● **What the task requires**: Check each line of the data for "Google" and select those that have it.

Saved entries
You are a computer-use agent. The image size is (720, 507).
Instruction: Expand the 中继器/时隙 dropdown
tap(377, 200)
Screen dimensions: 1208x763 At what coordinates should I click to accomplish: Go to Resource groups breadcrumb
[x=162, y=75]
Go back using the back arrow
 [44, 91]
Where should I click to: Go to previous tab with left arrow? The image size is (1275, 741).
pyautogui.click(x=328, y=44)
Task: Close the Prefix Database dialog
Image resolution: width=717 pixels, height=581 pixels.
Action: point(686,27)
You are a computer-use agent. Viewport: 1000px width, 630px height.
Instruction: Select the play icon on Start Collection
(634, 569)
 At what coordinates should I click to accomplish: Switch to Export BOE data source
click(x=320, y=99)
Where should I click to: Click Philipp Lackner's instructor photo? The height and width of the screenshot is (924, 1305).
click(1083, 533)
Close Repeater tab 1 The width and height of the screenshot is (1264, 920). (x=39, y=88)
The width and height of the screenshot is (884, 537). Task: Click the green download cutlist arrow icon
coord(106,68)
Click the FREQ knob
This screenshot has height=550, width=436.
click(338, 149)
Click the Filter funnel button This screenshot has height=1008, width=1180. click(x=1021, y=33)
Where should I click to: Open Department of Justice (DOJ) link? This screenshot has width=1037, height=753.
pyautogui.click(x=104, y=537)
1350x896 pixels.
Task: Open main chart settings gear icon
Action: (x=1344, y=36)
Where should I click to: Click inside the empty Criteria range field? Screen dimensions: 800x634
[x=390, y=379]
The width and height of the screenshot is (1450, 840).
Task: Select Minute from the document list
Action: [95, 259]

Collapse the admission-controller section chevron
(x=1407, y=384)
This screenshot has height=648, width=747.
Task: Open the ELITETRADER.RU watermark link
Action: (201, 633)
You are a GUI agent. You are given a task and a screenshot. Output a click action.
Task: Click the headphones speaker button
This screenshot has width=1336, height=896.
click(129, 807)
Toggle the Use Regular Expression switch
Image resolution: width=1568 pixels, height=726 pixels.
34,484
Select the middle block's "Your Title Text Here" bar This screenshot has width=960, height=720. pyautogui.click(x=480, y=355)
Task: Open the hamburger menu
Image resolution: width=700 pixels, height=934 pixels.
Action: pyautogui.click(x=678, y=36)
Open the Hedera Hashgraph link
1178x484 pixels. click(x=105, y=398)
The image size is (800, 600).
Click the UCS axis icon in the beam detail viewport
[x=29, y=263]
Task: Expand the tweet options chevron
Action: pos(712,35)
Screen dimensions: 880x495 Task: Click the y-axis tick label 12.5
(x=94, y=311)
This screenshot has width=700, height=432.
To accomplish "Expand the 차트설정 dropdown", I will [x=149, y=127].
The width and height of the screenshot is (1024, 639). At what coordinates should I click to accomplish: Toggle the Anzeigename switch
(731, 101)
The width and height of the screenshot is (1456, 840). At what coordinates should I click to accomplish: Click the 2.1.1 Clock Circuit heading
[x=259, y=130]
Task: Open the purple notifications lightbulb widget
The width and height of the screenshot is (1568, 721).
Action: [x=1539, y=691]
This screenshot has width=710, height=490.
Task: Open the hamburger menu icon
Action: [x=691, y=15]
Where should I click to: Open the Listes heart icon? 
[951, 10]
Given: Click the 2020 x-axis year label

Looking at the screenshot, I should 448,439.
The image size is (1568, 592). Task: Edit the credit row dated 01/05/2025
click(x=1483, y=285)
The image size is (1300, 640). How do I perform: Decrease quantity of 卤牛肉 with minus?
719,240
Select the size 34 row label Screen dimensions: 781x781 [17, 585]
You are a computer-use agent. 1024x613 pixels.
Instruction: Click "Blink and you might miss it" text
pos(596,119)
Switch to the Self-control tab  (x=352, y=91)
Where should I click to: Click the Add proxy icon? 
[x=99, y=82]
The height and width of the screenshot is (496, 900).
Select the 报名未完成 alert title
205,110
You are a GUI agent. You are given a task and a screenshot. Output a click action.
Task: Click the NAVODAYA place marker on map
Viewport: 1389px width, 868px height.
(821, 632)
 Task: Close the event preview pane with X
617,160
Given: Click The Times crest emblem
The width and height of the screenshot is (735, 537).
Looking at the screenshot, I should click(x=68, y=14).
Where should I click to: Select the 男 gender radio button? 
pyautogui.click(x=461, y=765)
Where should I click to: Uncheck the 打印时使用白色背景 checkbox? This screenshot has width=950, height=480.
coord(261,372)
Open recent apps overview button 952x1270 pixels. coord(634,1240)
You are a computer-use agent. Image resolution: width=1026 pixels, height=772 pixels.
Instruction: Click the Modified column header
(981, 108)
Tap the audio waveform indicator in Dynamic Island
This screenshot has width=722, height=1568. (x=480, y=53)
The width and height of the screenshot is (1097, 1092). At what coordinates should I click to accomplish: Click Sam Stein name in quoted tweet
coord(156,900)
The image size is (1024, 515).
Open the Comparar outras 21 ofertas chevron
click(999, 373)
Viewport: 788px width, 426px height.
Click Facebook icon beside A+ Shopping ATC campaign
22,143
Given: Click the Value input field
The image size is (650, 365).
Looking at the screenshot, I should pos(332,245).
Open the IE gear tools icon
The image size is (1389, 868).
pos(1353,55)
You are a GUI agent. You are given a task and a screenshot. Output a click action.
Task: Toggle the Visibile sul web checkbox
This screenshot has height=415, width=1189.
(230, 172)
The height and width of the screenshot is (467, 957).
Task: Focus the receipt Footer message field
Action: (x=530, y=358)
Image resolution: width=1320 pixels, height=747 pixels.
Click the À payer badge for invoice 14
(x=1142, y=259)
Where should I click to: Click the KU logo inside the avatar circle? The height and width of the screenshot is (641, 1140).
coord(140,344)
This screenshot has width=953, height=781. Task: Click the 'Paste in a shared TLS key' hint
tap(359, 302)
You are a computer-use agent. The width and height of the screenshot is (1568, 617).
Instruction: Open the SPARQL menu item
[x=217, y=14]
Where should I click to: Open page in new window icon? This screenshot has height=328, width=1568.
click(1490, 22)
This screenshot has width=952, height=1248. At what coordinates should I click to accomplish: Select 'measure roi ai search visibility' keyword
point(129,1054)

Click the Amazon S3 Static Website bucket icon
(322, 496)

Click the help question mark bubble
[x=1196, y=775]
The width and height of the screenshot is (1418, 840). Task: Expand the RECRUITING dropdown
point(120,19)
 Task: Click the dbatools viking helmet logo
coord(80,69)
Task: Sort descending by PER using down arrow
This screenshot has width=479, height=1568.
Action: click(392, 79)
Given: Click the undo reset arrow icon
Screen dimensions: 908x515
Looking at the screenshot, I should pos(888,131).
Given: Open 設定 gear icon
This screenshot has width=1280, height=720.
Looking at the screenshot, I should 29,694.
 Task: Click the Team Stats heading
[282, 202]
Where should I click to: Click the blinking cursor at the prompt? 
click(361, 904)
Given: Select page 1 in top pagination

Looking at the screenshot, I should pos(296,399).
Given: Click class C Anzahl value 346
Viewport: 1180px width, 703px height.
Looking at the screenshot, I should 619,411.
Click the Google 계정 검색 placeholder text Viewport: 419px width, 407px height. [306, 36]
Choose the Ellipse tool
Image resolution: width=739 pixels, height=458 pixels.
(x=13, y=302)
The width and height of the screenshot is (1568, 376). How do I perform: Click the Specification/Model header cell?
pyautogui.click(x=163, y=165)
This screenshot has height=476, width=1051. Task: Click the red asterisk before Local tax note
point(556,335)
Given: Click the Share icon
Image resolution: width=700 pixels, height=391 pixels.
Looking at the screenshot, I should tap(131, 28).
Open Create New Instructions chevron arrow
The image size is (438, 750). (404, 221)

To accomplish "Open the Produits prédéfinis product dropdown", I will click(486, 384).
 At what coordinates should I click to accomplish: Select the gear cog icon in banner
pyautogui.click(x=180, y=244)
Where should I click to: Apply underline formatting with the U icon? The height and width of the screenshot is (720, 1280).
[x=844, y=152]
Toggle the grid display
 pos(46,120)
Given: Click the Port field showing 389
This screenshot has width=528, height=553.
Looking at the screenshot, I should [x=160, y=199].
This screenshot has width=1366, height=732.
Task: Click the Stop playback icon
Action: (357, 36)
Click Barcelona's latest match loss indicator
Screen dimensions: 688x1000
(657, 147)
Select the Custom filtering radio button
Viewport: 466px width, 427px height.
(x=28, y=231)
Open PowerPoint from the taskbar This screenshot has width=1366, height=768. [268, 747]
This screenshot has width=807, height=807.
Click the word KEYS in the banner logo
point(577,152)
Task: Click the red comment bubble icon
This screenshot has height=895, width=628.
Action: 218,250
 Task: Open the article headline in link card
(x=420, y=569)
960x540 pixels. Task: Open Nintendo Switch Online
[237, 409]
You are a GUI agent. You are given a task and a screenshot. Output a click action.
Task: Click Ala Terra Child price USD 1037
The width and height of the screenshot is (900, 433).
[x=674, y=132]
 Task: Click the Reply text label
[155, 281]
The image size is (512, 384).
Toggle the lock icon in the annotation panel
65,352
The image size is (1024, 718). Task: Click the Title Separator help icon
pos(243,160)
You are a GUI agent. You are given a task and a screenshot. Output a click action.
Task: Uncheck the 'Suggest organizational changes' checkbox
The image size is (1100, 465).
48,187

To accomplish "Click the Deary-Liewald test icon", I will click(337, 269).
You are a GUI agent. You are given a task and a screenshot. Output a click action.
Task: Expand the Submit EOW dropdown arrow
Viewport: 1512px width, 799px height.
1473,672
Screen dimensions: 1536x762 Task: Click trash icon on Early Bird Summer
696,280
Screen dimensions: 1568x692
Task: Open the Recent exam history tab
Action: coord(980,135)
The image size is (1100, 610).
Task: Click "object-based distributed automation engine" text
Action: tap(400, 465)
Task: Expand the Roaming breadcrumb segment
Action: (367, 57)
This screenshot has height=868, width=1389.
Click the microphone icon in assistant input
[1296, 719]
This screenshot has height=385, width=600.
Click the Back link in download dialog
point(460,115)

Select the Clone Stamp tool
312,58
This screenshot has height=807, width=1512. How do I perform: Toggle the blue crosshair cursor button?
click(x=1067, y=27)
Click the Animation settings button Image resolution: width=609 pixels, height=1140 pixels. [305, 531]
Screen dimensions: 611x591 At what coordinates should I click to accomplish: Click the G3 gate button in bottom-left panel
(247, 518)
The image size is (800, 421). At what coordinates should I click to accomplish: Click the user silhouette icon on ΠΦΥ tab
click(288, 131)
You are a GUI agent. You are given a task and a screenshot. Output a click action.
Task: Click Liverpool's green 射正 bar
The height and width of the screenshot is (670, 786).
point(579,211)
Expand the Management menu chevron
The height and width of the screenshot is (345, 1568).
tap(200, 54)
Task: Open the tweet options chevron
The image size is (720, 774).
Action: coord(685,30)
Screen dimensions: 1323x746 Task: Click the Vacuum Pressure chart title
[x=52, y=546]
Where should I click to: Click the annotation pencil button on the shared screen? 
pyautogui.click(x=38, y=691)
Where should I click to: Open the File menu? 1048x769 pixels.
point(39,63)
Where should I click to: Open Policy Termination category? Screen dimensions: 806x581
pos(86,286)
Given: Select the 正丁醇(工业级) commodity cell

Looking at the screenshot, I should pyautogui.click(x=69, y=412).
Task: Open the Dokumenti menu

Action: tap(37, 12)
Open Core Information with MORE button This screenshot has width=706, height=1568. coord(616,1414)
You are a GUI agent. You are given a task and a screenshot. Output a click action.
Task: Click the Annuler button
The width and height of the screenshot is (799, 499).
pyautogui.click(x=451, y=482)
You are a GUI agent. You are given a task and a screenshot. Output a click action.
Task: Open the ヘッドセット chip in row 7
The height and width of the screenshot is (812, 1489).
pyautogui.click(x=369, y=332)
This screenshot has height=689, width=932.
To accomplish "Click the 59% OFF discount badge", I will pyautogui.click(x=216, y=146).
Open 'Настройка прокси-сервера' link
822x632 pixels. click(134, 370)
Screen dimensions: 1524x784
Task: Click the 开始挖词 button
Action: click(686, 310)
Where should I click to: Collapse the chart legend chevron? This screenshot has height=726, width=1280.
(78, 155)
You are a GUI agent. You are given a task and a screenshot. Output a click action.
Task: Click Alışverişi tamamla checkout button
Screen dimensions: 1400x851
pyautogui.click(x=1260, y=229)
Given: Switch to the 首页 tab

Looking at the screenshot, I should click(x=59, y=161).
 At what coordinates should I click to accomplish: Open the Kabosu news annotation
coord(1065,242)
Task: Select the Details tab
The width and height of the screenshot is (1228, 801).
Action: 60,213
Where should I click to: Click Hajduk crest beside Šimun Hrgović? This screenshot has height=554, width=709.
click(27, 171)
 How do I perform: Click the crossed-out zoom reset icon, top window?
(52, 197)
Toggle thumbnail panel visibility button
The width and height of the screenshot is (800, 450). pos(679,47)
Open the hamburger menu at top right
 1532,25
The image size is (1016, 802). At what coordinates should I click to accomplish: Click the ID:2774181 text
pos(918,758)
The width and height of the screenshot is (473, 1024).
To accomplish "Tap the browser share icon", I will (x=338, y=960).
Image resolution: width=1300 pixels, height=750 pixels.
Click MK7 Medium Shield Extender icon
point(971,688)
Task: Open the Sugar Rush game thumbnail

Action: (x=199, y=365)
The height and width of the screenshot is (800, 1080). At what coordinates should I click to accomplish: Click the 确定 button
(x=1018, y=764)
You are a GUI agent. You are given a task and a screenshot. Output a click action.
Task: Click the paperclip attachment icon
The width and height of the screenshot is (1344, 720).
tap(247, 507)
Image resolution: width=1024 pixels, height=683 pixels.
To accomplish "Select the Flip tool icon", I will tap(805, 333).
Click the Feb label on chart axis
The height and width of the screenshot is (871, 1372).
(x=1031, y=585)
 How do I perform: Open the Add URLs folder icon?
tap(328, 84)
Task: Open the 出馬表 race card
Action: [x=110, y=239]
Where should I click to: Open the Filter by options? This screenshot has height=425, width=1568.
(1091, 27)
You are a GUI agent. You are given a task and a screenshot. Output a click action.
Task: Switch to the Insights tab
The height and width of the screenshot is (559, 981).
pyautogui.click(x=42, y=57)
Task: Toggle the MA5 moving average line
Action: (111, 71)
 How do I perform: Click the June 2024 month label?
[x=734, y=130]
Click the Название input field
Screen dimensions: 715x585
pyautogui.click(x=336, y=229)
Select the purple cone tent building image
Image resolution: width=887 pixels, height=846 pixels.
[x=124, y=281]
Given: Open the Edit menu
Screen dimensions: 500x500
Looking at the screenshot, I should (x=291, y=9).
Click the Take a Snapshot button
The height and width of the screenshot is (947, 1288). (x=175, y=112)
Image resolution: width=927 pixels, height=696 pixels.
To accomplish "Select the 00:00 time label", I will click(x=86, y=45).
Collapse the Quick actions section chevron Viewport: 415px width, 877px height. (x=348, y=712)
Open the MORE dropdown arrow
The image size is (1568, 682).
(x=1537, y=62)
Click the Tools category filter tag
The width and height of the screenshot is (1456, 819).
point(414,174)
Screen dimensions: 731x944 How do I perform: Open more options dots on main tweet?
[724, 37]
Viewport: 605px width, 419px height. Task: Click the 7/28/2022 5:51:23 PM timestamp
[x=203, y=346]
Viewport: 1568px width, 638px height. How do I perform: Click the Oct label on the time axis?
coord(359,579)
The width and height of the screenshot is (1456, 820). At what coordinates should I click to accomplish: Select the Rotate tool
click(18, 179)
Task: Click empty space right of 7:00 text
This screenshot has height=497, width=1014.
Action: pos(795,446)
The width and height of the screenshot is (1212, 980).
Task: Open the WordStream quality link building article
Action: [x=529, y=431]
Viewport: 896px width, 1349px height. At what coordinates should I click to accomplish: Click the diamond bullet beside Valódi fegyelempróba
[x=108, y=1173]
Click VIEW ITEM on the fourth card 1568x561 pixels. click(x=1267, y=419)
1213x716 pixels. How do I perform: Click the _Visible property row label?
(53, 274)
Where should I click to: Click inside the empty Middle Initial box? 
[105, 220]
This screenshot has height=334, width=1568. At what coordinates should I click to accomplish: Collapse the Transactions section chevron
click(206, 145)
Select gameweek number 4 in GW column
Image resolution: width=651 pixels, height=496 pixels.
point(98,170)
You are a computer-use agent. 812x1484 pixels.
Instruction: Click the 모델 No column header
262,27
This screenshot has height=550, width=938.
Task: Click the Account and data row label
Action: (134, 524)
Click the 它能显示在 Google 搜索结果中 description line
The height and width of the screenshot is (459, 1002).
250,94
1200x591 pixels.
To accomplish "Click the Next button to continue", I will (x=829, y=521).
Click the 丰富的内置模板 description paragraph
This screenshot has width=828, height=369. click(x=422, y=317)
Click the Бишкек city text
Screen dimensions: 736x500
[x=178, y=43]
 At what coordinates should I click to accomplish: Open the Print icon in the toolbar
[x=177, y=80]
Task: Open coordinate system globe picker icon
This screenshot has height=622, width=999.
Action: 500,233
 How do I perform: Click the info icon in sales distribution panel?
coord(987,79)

● **Task response**:
Click the Google 계정 검색 placeholder text Viewport: 419px width, 407px height. [306, 36]
Click the 它能显示在 Google 搜索结果中 description line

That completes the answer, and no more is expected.